Stars: Dwayne Johnson, Emily Blunt, Edgar Ramirez, Jack Whitehall, Jesse Plemons, Paul Giamatti
Director: Jaume Collet-Serra
Oscar History: No nominations
Snap Judgment Ranking: 2/5 stars
I am currently planning a trip in November to Disneyland and am hoping/praying/begging the universe to get the Covid pandemic to a point where I'll be able to actually take this trip (I cannot stress enough-find a way to convince your relatives or friends that have been holdouts that they need to get vaccinated, as they're going to kill us all).
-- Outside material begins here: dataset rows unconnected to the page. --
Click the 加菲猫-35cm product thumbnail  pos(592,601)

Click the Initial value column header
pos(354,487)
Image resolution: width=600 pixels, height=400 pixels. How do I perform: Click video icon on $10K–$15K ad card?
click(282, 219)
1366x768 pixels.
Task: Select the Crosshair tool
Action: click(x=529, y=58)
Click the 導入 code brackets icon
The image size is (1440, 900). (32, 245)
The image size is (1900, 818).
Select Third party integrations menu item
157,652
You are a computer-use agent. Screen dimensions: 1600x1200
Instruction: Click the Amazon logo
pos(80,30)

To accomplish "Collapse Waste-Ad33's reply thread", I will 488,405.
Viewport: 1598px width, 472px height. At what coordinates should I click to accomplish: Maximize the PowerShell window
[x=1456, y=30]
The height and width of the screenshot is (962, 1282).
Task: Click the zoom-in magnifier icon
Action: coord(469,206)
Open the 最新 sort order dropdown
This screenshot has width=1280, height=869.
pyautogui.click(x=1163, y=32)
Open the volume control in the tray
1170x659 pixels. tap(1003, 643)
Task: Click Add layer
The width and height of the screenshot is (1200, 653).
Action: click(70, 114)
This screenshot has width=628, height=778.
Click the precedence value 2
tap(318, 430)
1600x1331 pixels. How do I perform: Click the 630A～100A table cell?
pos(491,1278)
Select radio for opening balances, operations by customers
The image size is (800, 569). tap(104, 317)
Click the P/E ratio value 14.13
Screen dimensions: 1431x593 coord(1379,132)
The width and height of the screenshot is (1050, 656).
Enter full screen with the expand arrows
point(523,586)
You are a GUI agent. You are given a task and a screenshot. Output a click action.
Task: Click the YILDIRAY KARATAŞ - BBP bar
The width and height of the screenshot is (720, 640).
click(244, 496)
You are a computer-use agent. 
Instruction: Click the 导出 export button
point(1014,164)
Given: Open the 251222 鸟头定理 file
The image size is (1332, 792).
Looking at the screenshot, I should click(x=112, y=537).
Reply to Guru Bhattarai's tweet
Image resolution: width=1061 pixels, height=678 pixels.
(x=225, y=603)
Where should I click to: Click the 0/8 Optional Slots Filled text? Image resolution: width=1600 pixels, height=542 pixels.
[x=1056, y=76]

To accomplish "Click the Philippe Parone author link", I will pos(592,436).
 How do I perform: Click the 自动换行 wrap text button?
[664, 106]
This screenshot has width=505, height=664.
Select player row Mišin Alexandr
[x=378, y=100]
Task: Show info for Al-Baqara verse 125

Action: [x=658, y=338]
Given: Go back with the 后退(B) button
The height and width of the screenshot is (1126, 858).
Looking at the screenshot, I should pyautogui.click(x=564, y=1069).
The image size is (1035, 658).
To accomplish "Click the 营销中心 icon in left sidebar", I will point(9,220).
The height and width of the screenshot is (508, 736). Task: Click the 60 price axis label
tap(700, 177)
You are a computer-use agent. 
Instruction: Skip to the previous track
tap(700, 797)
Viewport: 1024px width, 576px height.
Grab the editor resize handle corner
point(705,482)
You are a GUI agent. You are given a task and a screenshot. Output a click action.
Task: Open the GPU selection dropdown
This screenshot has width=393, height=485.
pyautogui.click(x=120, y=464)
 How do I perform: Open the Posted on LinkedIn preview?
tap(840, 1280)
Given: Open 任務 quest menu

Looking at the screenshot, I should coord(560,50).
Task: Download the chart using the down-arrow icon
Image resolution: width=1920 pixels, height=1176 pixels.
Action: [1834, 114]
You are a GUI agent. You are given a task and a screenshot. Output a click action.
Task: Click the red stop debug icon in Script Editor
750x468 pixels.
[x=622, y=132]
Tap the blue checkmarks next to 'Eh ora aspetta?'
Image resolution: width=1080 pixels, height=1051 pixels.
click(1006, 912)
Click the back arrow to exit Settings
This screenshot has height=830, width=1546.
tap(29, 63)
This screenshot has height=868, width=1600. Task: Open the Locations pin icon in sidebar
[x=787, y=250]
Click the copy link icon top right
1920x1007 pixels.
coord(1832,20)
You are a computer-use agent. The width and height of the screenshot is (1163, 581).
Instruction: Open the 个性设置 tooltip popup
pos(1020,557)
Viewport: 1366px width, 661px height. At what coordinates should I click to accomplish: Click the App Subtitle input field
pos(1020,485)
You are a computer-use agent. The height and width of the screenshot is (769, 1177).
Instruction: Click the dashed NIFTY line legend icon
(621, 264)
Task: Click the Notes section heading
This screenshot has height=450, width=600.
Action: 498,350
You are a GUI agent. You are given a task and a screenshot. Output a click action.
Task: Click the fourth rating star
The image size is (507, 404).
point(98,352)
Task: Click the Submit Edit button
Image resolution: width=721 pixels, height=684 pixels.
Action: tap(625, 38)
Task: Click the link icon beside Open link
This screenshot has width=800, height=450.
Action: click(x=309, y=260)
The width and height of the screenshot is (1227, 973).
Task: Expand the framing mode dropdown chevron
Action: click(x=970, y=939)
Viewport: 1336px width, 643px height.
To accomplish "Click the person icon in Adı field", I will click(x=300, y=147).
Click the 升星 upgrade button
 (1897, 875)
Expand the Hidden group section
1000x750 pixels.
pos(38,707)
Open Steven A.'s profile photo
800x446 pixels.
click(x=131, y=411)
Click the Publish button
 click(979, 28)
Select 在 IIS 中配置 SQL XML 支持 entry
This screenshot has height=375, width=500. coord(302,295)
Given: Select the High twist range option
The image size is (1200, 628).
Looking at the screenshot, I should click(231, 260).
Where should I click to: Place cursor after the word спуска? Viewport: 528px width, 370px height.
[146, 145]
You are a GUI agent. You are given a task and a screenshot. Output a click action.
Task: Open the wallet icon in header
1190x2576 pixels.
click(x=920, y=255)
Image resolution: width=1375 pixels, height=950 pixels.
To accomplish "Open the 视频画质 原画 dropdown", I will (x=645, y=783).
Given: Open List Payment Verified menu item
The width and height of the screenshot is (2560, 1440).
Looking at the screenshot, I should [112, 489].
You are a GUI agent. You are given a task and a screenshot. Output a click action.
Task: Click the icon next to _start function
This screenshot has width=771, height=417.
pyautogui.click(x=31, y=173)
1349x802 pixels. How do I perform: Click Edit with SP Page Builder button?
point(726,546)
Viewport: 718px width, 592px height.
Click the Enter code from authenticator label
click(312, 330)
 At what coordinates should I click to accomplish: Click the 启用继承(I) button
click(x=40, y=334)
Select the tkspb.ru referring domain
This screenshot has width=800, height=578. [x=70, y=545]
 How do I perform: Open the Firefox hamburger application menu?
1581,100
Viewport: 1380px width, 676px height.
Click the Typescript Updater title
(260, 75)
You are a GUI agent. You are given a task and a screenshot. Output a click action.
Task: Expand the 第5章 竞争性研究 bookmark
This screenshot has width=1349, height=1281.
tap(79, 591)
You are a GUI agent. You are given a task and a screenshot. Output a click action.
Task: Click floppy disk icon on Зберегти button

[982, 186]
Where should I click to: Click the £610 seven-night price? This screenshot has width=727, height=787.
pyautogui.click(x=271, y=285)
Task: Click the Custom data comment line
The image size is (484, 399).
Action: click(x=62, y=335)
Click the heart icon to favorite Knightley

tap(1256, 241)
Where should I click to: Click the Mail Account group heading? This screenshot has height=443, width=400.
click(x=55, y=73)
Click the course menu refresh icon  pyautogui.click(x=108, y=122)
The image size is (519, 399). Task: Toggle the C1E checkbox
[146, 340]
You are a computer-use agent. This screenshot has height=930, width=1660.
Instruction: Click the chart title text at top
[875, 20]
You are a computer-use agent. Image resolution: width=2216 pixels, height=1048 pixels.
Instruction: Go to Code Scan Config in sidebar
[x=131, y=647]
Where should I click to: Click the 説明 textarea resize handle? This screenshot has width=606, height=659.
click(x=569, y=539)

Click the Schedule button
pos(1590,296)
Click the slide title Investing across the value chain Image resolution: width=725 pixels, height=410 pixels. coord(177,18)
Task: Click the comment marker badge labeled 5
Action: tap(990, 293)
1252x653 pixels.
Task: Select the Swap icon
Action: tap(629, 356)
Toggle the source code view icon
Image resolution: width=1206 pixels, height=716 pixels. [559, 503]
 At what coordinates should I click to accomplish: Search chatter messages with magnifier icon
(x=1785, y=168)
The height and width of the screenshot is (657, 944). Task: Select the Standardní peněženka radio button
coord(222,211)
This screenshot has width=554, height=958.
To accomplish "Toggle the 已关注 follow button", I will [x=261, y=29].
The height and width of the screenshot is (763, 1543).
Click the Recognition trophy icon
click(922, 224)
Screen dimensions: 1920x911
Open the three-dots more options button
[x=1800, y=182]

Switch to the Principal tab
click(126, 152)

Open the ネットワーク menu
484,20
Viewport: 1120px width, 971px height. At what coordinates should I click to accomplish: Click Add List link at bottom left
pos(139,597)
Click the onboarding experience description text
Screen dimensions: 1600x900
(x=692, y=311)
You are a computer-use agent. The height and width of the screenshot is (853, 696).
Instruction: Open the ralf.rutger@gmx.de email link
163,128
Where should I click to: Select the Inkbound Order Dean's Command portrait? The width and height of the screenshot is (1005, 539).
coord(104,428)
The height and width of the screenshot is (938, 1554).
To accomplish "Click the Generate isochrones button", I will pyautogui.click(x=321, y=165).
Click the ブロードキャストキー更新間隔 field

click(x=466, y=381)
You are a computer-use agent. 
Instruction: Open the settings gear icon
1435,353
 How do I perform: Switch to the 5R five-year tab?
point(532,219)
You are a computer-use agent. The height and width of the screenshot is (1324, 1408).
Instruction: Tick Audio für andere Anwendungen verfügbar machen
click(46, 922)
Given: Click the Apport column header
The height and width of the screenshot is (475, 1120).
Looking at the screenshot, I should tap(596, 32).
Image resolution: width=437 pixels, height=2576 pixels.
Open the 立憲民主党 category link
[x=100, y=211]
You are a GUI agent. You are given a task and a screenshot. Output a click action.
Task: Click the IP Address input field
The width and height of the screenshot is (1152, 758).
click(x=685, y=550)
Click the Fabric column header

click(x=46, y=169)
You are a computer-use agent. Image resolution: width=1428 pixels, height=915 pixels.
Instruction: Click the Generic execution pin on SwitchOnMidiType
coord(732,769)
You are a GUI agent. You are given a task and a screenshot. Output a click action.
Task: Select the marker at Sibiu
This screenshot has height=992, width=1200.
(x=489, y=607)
I have been twice and at least one of those times I rode the Jungle Cruise ride in Adventureland, but I was a teenager when that happened, and I have no real memory of it other than my introverted self really wanted to ditch the friends I was with, but as we were on a school trip, we weren't really allowed to "go out by ourselves" without getting into trouble (I am that specific combination of introverted, independent, & Type-A that likely explains why I'm still single). Hopefully this past week's viewing of Jungle Cruise the movie wasn't a preview of my trip, however, as I am going to be leaving pretty disappointed despite high expectations.
(Spoilers Ahead) The movie starts with us learning of a cursed group of conquistadores who looked for a healing tree in the middle of the Amazon, but suffered a terrible fate. Jump forward hundreds of years, in the middle of World War I, and we find Lily Houghton (Blunt) and her brother MacGregor (Whitehall) pitching the idea of a quest to find the healing tree, claiming it's real, to an adventurer's club, who doesn't want to support them because of, well, sexism. Lily still goes to the Amazon, though, where they hire a guide named Frank (Johnson), who runs a ratty river tour in a rundown boat. After she shows him an arrowhead that Frank (secretly) knows to be authentic, they begin the quest to find the tree, while being chased by Prince Joachim (Plemons), a deranged prince who is trying to use the tree to help Germany win the war.
The film has a few second-act twists (including one that you might not see coming even if it's somewhat obvious in retrospect), but that sort of gets you where you want to go here-it's an action-adventure film, after a mythical plant with the potential for a love story between the two leads. And the love story works-Blunt & Johnson are not what you'd consider an obvious romantic pairing in Hollywood (he's an affable WWE superstar, she's, well, Mary Poppins), but they're fun together. Johnson is not a great actor, but he is a winning movie star, and one of the better choices for this style of film working today, and Blunt's comic timing is impeccable. Add in the genuinely funny Whitehall (more on the controversy surrounding him in a second, but he does know how to land a joke), and Plemons shooting for the rafters, and this has the trapping of mindless fun (and I can get behind that).
The problems, though, are that the acting can't save the film's clear pitfalls. Jungle Cruise has been in development for decades (it was already on the docket after the first Pirates of the Caribbean), but they clearly didn't learn from that original film in terms of screenplay or visual effects. The movie's writing is convoluted, with one too many random detours (surely trying to match some of the attractions on the rides-Disney knows nothing if they don't know corporate synergy), and a strange interlude in the middle of the film. It's bold that Whitehall's character is meant to be gay, but the fact that they won't say the word (or give him any sort of love interest), is a bit of an eyeroll, particularly considering Disney doesn't intend for this to be a global phenomenon if it's going to put the film concurrently on its streaming platform (where, presumably, it'd be much easier to get around bans on gay characters in China & Russia).
But it's the effects that sink this ship. The CGI in the film is garish, boring & omnipresent. What made Pirates so magical wasn't just that Geoffrey Rush was transformed into a walking skeleton, but that he did so on real ships & in real ports. CGI is not at the level where you can't tell what is real & what is fiction in the backgrounds, and while the film is shot on location in some sequences (Johnson regularly finds ways to film movies in his native Hawaii), most of the backgrounds appear as if they are lifeless digital recreations, which they are. CGI is not the only solution for how to create authentic-looking sets (you need a quality art director who can actually build these), and oftentimes it feels like Blunt & Johnson are walking around in the middle of an animated cartoon...and not a visually innovative one.